January 13-17, 2007
Town & Country Convention Center
San Diego, CA
David G Caldwell1 , Hans van Leeuwen1 , Kevin Stoffel2 , Fallon Chen1 , Alex Kozik1 , María José Truco1 , Richard W Michelmore1 , Allen Van Deynze2
Currently, there is the need for high-resolution genetic and physical maps in many crops to characterize the genetic mechanisms controlling agriculturally important traits. Although the discovery of sequence-based markers has become relatively straightforward, their identification and implementation into mapping populations or germplasm screens currently remains laborious and expensive. Single Feature Polymorphisms (SFPs) based on microarray hybridization is emerging as a powerful marker technology because of its highly parallel nature. Current gene expression arrays rarely provide redundancy for any one SFP, leading to both false positive and negative scoring of SFPs and subsequently to incorrect mapping or associations. Furthermore, a limited proportion of each gene is represented on expression chips, limiting SFP detection in species with low polymorphism such as lettuce. We have developed a 6.6 million feature Affymetrix GeneChip® for both robust SFP discovery, genotyping and gene expression analysis.

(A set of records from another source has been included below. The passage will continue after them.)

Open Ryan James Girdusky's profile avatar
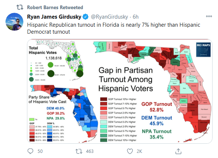Image resolution: width=218 pixels, height=158 pixels. [x=14, y=22]
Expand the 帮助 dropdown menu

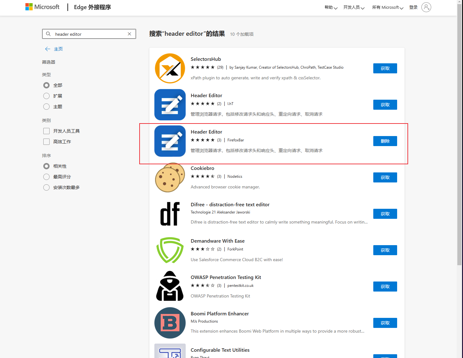coord(331,7)
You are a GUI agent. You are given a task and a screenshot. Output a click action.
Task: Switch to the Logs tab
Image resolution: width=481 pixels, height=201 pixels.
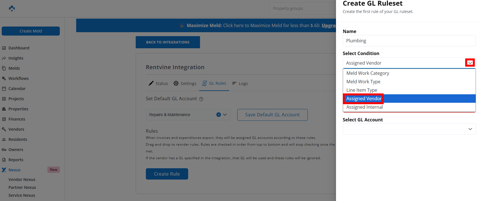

Probes from ~29,000 cultivated lettuce (L. sativa) unigenes and an additional ~6,000 unique sequences from four other related lettuce species (L. serriola, L. saligna, L. virosa and L. perennis) were synthesized on the GeneChip®. Each probe set contains an average of 173 probes per transcript (6,415,642 total probes). A technical replicate control block of 100 probes is synthesized 169 times across the chip to facilitate signal normalization and post processing. To validate our SFP discovery scripts, approximately 2,000 manually curated regions, each containing 1-3 putative SNPs, were tiled in 2 bp increments. We are currently assessing various target preparation and hybridization methodologies including cDNA, total genomic DNA and High-Cot DNA.